═══ TEXT FOR ANALYSIS ═══

Katrina AftermathIt’s sad when, because you are too proud, arrogant or incompetent, innocent people suffer for it.

It’s been some 20 months since Hurricane Katrina hit the Gulf Coast and many people still haven’t gotten their lives back and, as we know, the federal government still hasn’t lived up to its commitment to these people.

So, it really ticks me off to know that help for those affected by this tragedy has been and is still being squandered. Many of our foreign allies stepped up with offers to help and our government simply dropped the ball. Just how bad is it? Check this out:

Allies offered $854 million in cash and in oil that was to be sold for cash. But only $40 million has been used so far for disaster victims or reconstruction, according to U.S. officials and contractors. Most of the aid went uncollected, including $400 million worth of oil. Some offers were withdrawn or redirected to private groups such as the Red Cross. The rest has been delayed by red tape and bureaucratic limits on how it can be spent.

In addition, valuable supplies and services — such as cellphone systems, medicine and cruise ships — were delayed or declined because the government could not handle them. In some cases, supplies were wasted.

═══ EXTRACTED INFORMATION ═══

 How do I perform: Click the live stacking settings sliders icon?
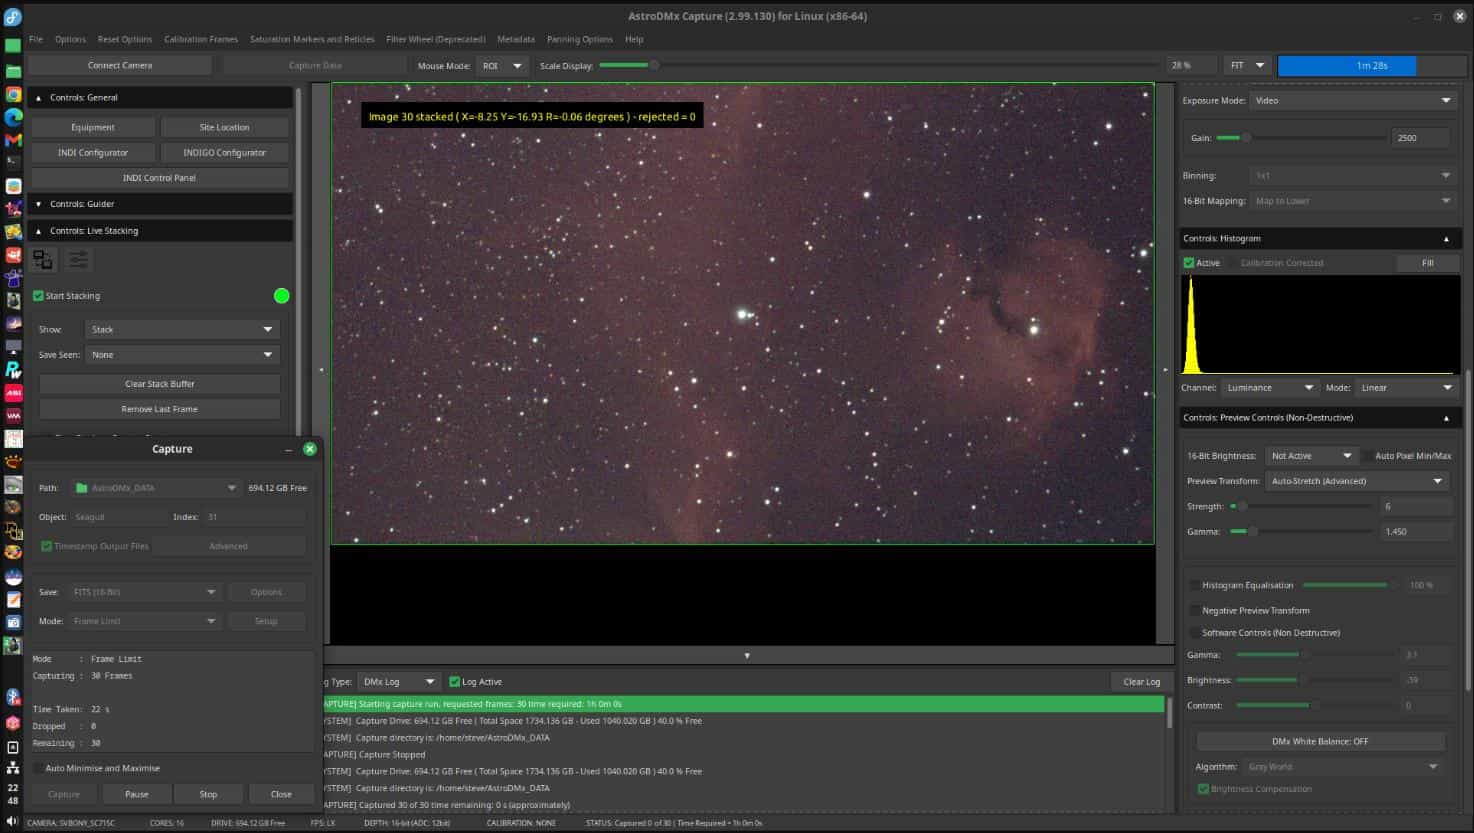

═══
═══ EXTRACTED INFORMATION ═══

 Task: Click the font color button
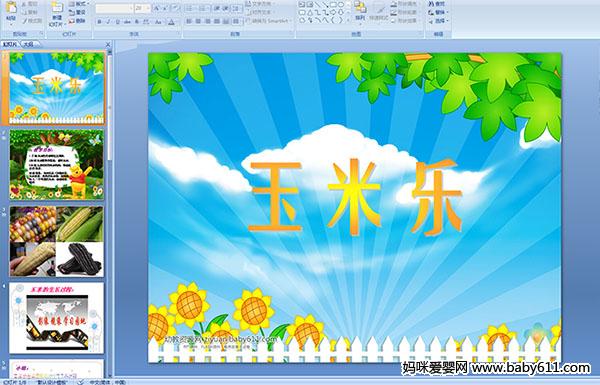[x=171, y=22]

═══

TASK ITEM A -
Translate this sentence from the text on the Katrina aftermath into Spanish: "Most of the aid went uncollected, including $400 million worth of oil."
TASK ITEM B -
Answer these questions from the text on the Katrina aftermath:
(i) About how long has it been since Hurricane Katrina hit the Gulf Coast?
(ii) What total amount did allies offer in cash and oil?
(iii) Which supplies and services does the text name as delayed or declined?
TASK ITEM C -
Decide whether each statement agrees with the text on the Katrina aftermath, and quote the words that settle it:
(i) Part of what the allies offered was oil meant to be sold for cash.
(ii) Every offer of aid was withdrawn.
(iii) No supplies were wasted.

RESPONSE BOX A -
La mayor parte de la ayuda no se recogió, incluidos 400 millones de dólares en petróleo.

RESPONSE BOX B -
(i) Some 20 months.
(ii) $854 million.
(iii) Cellphone systems, medicine and cruise ships.

RESPONSE BOX C -
(i) Yes: "Allies offered $854 million in cash and in oil that was to be sold for cash."
(ii) No: "Some offers were withdrawn or redirected to private groups such as the Red Cross."
(iii) No: "In some cases, supplies were wasted."